6. New gun owner shoots the 6 rounds at the range and sees how they group in his gun. If he likes the grouping then he buys a box of the same ammo and gives the original owner 6rds back.


Could this work?

Jonathan

----------


## ebf

good idea  :Thumbsup:

----------


## Scouser

Hi Scottrods....this idea is right up my alley, (pommy expression) i'm new to hunting and shooting, and have started at least 2 threads and 'hijacked' a couple of others asking
questions about 'which round/cal for what gun/game' as i try and pick the brains of forum members with all the necessary experience.....

----------


## scottrods

Not a quorum as yet, but I'd like the site mods to consider a new section for this.

----------


## scottrods

I live in Rolleston, I have 80gr Power Shoks 243 win.

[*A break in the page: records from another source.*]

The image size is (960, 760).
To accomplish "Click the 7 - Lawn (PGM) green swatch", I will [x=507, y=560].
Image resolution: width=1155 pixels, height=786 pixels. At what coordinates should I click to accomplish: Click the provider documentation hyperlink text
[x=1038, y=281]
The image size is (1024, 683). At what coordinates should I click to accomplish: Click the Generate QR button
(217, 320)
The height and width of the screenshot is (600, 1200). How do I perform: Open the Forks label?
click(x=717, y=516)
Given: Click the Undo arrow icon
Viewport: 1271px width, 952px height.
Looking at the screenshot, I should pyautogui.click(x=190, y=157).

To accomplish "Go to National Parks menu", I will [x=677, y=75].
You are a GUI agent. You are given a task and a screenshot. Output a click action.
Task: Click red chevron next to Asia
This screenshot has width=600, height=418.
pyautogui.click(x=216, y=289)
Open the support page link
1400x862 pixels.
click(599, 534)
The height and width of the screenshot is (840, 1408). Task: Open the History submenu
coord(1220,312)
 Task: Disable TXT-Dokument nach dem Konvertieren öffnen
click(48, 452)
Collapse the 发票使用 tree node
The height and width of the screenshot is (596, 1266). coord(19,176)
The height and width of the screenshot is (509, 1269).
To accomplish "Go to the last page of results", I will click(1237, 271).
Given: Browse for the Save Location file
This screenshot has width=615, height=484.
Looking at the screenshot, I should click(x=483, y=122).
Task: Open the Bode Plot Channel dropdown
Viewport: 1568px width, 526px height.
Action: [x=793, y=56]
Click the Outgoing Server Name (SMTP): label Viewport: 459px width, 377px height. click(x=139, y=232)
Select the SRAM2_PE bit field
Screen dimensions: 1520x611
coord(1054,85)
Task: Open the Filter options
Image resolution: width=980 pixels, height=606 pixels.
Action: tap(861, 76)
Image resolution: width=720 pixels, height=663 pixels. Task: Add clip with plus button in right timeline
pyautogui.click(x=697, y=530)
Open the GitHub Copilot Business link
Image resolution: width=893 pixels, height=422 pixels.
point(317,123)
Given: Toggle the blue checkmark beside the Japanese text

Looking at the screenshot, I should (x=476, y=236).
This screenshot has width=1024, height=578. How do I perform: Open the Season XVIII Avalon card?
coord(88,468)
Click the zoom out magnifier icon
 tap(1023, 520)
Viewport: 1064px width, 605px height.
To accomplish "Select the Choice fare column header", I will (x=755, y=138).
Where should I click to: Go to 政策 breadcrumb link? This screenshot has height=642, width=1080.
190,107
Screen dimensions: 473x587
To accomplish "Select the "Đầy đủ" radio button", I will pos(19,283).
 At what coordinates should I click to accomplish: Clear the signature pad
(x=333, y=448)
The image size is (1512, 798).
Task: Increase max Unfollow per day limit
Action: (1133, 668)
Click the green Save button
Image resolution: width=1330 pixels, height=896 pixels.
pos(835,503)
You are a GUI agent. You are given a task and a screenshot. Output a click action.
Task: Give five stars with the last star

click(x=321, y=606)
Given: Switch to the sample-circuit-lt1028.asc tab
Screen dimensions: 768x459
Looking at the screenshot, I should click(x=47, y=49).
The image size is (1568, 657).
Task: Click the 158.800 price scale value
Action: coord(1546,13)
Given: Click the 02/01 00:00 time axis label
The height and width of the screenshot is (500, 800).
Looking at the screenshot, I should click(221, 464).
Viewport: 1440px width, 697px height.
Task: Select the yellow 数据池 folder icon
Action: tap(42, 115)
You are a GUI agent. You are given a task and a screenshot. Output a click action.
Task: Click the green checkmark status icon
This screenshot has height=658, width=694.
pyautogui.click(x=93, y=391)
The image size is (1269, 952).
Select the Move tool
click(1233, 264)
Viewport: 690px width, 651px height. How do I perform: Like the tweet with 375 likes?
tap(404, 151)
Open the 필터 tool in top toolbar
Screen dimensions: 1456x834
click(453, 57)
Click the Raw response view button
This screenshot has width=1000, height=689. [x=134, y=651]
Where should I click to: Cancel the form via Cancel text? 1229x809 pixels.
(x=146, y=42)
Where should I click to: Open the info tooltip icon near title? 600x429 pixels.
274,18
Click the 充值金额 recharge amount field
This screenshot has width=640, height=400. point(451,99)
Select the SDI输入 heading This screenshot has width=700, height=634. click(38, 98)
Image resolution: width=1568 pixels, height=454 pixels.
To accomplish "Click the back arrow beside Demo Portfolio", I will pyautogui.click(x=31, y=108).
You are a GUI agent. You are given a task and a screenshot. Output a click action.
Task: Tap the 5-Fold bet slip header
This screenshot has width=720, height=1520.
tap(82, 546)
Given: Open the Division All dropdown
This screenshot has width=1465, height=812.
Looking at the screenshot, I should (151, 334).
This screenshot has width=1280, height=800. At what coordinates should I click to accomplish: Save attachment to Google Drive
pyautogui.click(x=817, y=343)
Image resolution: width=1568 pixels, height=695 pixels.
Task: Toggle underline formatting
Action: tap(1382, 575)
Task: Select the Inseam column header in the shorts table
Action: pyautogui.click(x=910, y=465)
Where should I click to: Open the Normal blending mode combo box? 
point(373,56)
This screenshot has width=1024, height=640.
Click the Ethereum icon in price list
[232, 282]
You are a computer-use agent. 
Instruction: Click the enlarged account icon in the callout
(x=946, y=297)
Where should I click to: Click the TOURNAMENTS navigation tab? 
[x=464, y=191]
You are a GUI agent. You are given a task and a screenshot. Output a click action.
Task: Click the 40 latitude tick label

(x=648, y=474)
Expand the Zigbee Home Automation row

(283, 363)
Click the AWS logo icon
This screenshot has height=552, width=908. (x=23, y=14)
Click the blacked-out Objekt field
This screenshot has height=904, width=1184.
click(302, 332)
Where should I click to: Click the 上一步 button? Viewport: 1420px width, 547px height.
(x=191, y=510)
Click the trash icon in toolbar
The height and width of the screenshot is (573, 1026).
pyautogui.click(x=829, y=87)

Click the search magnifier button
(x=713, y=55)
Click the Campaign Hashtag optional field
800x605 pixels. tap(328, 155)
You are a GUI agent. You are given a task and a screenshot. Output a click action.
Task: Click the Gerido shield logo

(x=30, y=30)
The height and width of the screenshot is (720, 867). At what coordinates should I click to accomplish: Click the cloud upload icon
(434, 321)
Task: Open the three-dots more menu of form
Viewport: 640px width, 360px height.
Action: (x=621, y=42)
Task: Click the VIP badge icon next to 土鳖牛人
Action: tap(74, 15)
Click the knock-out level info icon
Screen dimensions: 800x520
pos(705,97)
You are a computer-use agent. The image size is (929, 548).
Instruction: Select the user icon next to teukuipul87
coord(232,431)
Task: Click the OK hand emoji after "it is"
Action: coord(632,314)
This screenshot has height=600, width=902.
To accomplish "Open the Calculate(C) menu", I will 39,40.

PM me if you want to try them.

----------


## Spanners

> Not a quorum as yet, but I'd like the site mods to consider a new section for this.


Can change the Proj Exchange forum to Proj and Ammo Exchange?

----------


## scottrods

Go for it.

----------


## rambo-6mmrem

i will be trying a few ammos in my new (well to me) 7mm-08 will be trying ppu rem and fed to start so might have a little left depending

----------


## POME

> i will be trying a few ammos in my new (well to me) 7mm-08 will be trying ppu rem and fed to start so might have a little left depending


I will be trying a few different brands through my new 7mm 08 this weekend. Put 40  federal 150g sp to brake in the barrel and sight in they weren't too bad. Will be trying Winchester  ballistic silvertip 140g / Hornady GMX / Remington Core-lokt. No idea where Helensville is but if one brand does not shoot well i sure we can sort something.

----------


## R93

Factory ammo? What's that? :Psmiley: 

Good idea all the same.

----------


## scottrods

> Factory ammo? What's that?
> 
> Good idea all the same.


For us poor folk who have no space to reload and wives that would go beserk, factory ammo is great. Only need one round to drop a deer- so why bother investing in the equipment  :Have A Nice Day:

----------


## EK9132

Sockburn. 150gr sellier and bellot schp 168gr zmax 180gr corelokt

all in 308win

----------


## Tristan

Anyone have either Winchester super x, federal power shok all in 150gr 308 lying around? Want to see how they shoot.

----------